(RxWiki News) Despite a suggestion raised by animal research, vitamin E and selenium don’t seem to play a part in protecting against cataracts, a new study suggests.
Past animal studies have suggested the supplements may have an effect on cataract development. But that may not be the case.
The authors of a new study found no link between taking vitamin E and selenium every day and the delayed onset of cataracts.
"Talk to your eye doctor about cataract screening."
"The search for a causal relationship between dietary supplements and cataract formation remains elusive," said Christopher Quinn, OD, president at Omni Eye Services in Iselin, New Jersey.
"Last year, the AREDS2 study failed to find a protective effect on cataract formation with daily oral supplementation with lutein/zeaxanthin and this study adds vitamin E and selenium to the list of nutrients which have not proven to be beneficial in preventing cataract formation," said Dr. Quinn, who was not involved in this study.
For this study, William Christen, ScD, of Harvard Medical School, and colleagues tested whether the nutrients vitamin E and selenium could help prevent cataracts.
Cataracts are an age-related buildup on the lens of the eye that can cloud vision. Selenium and vitamin E both occur naturally in the lens.
“Long-term daily supplemental use of vitamin E has no material impact on cataract incidence,” the authors wrote.
The authors also found no "beneficial effect" of selenium.
For the study, more than 11,000 men took selenium, vitamin E or both every day, and others took neither. The daily selenium dose was 200 micrograms. The vitamin E dose was 400 micrograms.
The study authors followed up with patients for an average of 5.6 years. All the men were older than 50.

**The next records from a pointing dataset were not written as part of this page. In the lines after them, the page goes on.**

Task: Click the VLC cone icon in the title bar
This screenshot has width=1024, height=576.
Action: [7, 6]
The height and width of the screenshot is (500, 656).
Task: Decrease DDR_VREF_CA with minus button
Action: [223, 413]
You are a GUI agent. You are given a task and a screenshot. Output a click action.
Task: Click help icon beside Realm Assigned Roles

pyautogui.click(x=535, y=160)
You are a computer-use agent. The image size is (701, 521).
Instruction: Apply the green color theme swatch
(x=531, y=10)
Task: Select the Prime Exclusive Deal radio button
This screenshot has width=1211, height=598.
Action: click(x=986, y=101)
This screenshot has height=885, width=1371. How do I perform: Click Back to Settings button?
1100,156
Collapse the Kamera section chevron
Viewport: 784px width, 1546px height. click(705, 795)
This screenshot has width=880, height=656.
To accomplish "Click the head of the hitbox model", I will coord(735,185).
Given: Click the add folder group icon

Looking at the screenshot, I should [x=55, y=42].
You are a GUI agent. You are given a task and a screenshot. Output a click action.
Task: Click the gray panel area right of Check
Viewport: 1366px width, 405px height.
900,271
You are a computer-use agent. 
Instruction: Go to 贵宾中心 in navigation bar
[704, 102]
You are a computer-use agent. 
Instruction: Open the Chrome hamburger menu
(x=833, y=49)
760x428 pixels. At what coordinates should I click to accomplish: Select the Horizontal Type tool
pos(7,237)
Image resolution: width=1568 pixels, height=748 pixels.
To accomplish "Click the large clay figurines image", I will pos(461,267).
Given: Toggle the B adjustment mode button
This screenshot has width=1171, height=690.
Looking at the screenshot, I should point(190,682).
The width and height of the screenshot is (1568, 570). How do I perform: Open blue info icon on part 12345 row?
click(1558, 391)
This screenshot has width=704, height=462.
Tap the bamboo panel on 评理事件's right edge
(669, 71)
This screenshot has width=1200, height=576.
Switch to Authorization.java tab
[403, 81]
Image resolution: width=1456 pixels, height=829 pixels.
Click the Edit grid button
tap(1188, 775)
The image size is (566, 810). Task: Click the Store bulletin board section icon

Men taking selenium reported 185 cases of cataracts. Men who didn't take selenium reported 204.
Among men who took vitamin E, 197 had cataracts. Men not taking vitamin E had 192 cases.
The authors said the results showed no significant effect of the supplements on cataracts. They noted that the findings related to vitamin E are in line with those of other trials.
The study was published Sept. 18 in JAMA Ophthalmology.
The National Cancer Institute and other public health agencies funded the research. One study author received funding from Pfizer.